In a Facebook post this week, St. Paul Police Chief Todd Axtell wrote that he has long been troubled by the clause.
“Words matter,” he wrote. “That’s why I’m making it my 2020 resolution to raise awareness of this clause to ignite a movement among people who care about doing what’s right — a movement to champion an amendment removing slavery from the Minnesota State Constitution.”
Already, his post has prompted action from state lawmakers. Rep. John Lesch, DFL-St.

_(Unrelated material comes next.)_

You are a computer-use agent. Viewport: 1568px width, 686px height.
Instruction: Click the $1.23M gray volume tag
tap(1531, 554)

Paul, said he plans to draft a constitutional amendment to change the language and will hold hearings on the issue during the 2020 legislative session that begins next month.

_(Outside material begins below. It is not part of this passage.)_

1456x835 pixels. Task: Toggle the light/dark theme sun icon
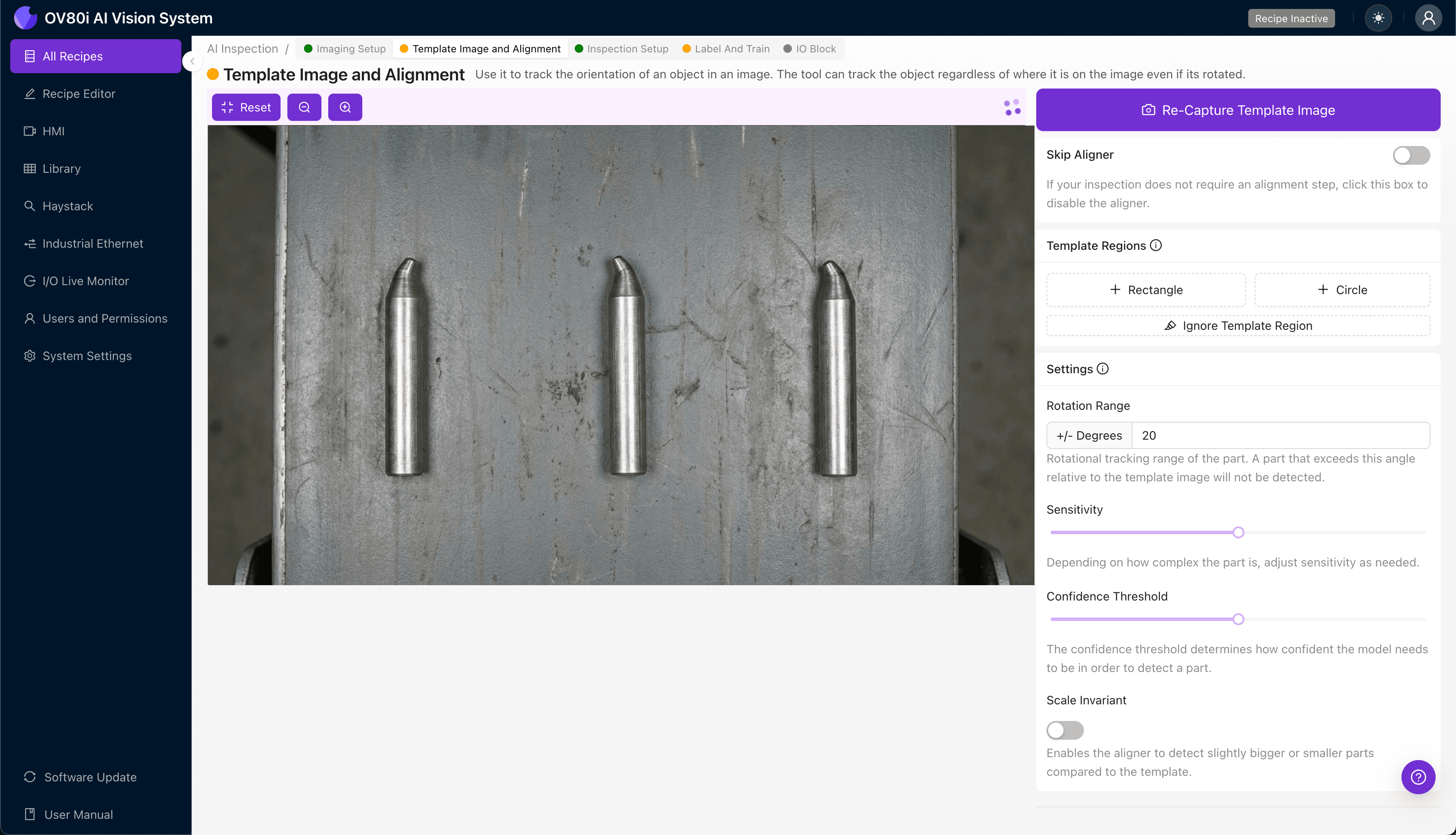pos(1378,18)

"It does to seem to me that having an exception for slavery is really, really a problem," said Lesch, who chairs the House Judiciary Committee. "The constitution we live under as Minnesotans is our values document, and we shouldn't keep legacy language in for the sake of history because the history is there, and the reasons for our changing it would be well documented history as well."
Constitutional amendments need only a simple majority vote in both the House and Senate to head to the ballot.
"Slavery and involuntary servitude are obviously no longer relevant to our laws,” said Republican Sen. Warren Limmer, who chairs the judiciary committee in the upper chamber. “I'm surprised this hasn't come up before."
If passed, the question could be in front of voters as early as this fall.
Minnesota was ahead of the nation in opposing slavery in its constitution. Language abolishing slavery was added in 1865 to the U.S. Constitution in the 13th Amendment. And in 1868, the 14th Amendment said all persons born or naturalized in the United States are citizens.
That means the Minnesota language has no binding power, said Hamline University law professor David Schultz.
"The language that emerges in the Minnesota Constitution basically bans slavery except in this oddly phrased way in terms of people convicted of certain crimes, but the language is really an artifact of pre-Civil War, Upper Midwest, Northwest ordinance Minnesota politics,” he said.
Still, the language has stayed over the years. Other states, including Colorado and Nebraska, have recently moved to eliminate similar provisions.
And it's not the first time lawmakers have gone back to try to address outdated language or policies. The constitution was amended in the 1960s and 1970s to modernize its language.
Last year, a law passed addressing restrictions written into deeds in the early 20th century designed to keep black people from living in some neighborhoods. The language hasn't been enforceable for decades, but it was still buried in some property records.
Sen. Jeff Hayden, DFL-Minneapolis, authored a bill to allow homeowners in Minnesota to add language to their deeds to renounce the covenants.
"It really opened up the eyes of a lot of people, including a lot of people who I would consider conservative Republicans who didn't even know the history of this,” he said.
Still, some have expressed reservations about changing the language in the constitution, saying it serves as an important reminder of the role Minnesota played in helping to win the Civil War and eventually abolish slavery.
Like with the covenants, Hayden said he doesn't want to erase history, but he thinks it's important to at least talk about it.
"The history books in schools don't really talk about it in the way that they should, so I think these give us opportunities to have a full debate about the history of slavery and the history of racial injustice in the state and in this country," Hayden said.